■ WORK TO COMPLETE: Give back the full data, retyped precisely.

[Dataset entries]
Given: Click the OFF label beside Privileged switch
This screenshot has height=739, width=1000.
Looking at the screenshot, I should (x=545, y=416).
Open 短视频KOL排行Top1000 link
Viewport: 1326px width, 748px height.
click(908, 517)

■ THE COMPLETED TASK:
Given: Click the OFF label beside Privileged switch
This screenshot has height=739, width=1000.
Looking at the screenshot, I should (x=545, y=416).
Open 短视频KOL排行Top1000 link
Viewport: 1326px width, 748px height.
click(908, 517)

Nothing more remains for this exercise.